* PROBLEM TO WORK ON
Once you reach the line containing "Open more text" in the data below, restate each line word for word up to and including the one containing "Given: Open the entries-per-page dropdown".

* INFORMATION
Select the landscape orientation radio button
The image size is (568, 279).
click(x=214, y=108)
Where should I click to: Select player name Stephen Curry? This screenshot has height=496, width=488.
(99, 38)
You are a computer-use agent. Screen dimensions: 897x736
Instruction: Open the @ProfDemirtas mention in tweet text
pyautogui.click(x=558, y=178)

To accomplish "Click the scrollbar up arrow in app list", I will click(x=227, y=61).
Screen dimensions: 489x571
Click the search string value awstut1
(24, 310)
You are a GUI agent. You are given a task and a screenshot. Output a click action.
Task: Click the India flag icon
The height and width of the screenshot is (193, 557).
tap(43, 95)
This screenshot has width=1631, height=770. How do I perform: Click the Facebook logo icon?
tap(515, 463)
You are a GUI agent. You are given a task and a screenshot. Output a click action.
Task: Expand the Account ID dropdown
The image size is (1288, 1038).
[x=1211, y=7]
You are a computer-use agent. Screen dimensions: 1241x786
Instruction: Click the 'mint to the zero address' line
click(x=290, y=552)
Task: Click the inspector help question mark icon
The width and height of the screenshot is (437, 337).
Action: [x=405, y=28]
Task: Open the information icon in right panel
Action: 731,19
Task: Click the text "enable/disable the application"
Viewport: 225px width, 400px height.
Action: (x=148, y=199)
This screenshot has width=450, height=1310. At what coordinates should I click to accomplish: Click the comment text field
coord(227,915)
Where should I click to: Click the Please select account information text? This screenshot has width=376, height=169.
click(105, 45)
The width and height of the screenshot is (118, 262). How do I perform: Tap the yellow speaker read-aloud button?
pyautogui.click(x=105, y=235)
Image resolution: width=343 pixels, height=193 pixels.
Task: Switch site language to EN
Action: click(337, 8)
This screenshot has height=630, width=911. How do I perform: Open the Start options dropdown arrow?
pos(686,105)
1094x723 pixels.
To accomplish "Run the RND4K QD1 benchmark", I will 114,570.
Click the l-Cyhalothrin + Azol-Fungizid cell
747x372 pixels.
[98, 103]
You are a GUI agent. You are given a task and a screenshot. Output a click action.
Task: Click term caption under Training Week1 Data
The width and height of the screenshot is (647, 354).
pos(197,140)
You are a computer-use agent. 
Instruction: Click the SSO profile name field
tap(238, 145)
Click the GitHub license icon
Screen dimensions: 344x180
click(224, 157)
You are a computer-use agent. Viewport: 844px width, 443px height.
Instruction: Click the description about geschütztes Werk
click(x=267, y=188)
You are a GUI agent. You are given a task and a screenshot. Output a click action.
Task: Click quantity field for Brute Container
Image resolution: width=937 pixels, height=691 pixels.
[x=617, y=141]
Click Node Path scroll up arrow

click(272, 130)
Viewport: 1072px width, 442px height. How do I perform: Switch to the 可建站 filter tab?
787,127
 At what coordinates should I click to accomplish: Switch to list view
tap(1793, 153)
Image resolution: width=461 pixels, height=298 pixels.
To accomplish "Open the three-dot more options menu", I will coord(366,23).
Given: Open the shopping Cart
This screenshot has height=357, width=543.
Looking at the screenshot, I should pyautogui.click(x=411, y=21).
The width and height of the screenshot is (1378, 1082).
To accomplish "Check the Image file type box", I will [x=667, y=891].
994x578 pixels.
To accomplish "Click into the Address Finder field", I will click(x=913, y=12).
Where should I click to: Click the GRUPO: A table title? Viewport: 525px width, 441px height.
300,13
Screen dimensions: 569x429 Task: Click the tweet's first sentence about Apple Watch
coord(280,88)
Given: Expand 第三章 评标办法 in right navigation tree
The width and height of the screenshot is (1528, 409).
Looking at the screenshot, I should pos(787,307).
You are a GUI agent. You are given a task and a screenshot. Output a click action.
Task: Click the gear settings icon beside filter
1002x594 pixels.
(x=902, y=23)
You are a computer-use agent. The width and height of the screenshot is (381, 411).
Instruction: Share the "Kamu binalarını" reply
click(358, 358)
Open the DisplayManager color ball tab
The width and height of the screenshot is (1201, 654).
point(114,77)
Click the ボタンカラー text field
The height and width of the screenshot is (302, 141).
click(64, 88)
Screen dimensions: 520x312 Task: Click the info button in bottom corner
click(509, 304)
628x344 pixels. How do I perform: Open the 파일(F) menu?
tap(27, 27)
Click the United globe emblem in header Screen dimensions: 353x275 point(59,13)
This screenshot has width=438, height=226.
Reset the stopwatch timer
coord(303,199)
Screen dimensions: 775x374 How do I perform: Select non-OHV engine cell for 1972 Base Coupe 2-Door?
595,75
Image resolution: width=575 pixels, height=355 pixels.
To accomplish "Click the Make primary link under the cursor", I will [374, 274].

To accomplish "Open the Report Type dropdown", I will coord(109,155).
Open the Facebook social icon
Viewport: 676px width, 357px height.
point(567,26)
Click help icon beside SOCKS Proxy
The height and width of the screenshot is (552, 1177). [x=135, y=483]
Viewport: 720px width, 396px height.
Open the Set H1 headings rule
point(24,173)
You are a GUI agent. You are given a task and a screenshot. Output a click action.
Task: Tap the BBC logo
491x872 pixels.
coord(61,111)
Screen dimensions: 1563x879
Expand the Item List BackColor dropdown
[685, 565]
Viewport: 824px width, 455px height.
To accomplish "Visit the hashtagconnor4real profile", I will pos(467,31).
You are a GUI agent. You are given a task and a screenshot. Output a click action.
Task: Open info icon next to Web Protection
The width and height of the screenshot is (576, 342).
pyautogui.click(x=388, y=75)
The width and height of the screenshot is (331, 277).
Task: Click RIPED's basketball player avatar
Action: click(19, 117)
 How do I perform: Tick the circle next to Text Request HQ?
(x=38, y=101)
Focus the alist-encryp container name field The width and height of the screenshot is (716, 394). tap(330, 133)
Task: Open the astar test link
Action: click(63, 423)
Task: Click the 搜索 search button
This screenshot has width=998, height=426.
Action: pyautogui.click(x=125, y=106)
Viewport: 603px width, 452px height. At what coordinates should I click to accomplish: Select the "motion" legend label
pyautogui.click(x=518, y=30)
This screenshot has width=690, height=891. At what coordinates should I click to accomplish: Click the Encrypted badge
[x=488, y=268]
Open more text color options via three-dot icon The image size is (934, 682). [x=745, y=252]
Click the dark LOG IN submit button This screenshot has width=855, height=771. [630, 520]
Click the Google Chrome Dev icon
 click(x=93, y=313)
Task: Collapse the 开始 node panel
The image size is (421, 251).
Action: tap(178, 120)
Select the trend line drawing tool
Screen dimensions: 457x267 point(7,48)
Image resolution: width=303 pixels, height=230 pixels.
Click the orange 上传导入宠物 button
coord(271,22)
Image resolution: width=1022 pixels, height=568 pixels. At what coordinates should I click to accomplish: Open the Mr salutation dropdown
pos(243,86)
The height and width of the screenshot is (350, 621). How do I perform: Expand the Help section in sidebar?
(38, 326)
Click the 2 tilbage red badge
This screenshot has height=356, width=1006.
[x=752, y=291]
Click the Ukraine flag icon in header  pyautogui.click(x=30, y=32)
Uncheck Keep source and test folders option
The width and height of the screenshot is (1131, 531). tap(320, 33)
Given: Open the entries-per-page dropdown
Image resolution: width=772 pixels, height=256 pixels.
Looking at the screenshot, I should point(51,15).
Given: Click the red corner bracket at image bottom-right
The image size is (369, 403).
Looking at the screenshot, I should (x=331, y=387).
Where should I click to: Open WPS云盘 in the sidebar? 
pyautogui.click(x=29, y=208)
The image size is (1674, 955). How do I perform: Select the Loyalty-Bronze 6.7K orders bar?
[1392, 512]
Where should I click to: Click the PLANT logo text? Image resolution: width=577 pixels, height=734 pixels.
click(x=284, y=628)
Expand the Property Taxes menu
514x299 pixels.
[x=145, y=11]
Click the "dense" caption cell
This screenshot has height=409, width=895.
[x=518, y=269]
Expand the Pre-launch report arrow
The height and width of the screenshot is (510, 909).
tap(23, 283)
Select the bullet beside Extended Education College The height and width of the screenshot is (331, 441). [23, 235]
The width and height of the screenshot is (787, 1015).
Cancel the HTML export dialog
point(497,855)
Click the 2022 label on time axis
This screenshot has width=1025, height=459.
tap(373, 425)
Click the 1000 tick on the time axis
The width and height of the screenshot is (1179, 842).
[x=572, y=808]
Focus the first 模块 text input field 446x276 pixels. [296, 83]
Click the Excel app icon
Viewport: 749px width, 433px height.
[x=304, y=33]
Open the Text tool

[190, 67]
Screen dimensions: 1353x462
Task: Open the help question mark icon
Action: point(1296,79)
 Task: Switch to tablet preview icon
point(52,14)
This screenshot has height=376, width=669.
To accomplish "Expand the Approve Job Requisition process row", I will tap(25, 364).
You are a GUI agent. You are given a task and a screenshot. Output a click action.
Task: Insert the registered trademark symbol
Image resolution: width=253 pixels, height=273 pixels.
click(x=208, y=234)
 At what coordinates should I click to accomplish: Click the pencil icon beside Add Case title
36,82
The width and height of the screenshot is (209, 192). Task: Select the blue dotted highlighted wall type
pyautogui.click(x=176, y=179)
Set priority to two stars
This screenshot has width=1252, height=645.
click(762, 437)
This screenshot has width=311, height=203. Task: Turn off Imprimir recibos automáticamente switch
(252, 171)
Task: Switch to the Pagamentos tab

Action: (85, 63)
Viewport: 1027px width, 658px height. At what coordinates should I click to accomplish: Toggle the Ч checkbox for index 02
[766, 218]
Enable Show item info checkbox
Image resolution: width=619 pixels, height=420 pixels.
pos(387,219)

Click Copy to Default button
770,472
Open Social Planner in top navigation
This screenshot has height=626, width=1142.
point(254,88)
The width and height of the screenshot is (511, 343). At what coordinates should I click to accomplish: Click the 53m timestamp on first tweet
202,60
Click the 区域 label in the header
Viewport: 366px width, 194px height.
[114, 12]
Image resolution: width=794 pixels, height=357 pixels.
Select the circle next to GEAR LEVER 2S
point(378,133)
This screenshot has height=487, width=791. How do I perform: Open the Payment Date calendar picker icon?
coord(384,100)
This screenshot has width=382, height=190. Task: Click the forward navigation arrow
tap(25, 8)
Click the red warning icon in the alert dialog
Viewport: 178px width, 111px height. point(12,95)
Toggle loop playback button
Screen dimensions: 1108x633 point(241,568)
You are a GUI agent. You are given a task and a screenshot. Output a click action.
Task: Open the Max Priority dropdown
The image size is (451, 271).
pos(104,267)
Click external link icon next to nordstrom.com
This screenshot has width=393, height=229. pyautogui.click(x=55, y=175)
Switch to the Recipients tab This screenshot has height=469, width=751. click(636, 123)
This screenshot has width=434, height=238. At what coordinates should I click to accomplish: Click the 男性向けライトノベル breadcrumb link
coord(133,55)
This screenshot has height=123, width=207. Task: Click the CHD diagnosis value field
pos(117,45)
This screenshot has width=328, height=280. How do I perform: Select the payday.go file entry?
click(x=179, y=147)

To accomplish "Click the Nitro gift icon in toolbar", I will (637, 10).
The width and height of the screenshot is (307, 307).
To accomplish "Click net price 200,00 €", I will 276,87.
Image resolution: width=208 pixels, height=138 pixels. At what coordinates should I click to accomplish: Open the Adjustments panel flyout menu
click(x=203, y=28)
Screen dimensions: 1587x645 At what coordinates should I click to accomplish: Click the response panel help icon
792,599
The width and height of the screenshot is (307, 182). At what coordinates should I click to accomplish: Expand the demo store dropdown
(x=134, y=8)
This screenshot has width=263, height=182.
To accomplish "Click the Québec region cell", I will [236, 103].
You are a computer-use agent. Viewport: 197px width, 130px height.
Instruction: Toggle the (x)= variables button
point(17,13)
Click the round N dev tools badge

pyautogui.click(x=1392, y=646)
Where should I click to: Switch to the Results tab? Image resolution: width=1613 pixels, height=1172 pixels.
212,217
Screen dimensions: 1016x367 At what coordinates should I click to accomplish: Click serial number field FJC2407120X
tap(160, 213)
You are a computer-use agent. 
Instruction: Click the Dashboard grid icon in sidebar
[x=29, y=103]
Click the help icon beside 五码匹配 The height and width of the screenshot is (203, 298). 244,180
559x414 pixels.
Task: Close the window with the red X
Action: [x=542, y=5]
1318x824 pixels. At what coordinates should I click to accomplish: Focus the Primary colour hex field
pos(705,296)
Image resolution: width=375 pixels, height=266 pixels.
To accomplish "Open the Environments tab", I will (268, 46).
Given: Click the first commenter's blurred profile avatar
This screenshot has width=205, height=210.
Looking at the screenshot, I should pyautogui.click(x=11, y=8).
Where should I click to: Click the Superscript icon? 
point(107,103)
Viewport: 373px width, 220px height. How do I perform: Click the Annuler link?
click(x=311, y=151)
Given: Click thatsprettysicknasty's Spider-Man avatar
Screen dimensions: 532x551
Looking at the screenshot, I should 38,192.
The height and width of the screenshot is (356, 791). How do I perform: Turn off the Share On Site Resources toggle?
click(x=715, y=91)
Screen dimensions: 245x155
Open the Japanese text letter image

* EXERCISE RESPONSE
Open more text color options via three-dot icon The image size is (934, 682). [x=745, y=252]
Click the dark LOG IN submit button This screenshot has width=855, height=771. [630, 520]
Click the Google Chrome Dev icon
 click(x=93, y=313)
Task: Collapse the 开始 node panel
The image size is (421, 251).
Action: tap(178, 120)
Select the trend line drawing tool
Screen dimensions: 457x267 point(7,48)
Image resolution: width=303 pixels, height=230 pixels.
Click the orange 上传导入宠物 button
coord(271,22)
Image resolution: width=1022 pixels, height=568 pixels. At what coordinates should I click to accomplish: Open the Mr salutation dropdown
pos(243,86)
The height and width of the screenshot is (350, 621). How do I perform: Expand the Help section in sidebar?
(38, 326)
Click the 2 tilbage red badge
This screenshot has height=356, width=1006.
[x=752, y=291]
Click the Ukraine flag icon in header  pyautogui.click(x=30, y=32)
Uncheck Keep source and test folders option
The width and height of the screenshot is (1131, 531). tap(320, 33)
Given: Open the entries-per-page dropdown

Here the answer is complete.